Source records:
════════════════════

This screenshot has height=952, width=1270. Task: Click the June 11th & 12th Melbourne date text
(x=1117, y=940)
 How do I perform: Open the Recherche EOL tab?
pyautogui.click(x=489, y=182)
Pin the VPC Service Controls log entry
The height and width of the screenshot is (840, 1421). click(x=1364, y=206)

════════════════════

WHAT YOU ARE ASKED TO DO: Extract all of the data above and output it character for character.

YOUR SOLUTION:
This screenshot has height=952, width=1270. Task: Click the June 11th & 12th Melbourne date text
(x=1117, y=940)
 How do I perform: Open the Recherche EOL tab?
pyautogui.click(x=489, y=182)
Pin the VPC Service Controls log entry
The height and width of the screenshot is (840, 1421). click(x=1364, y=206)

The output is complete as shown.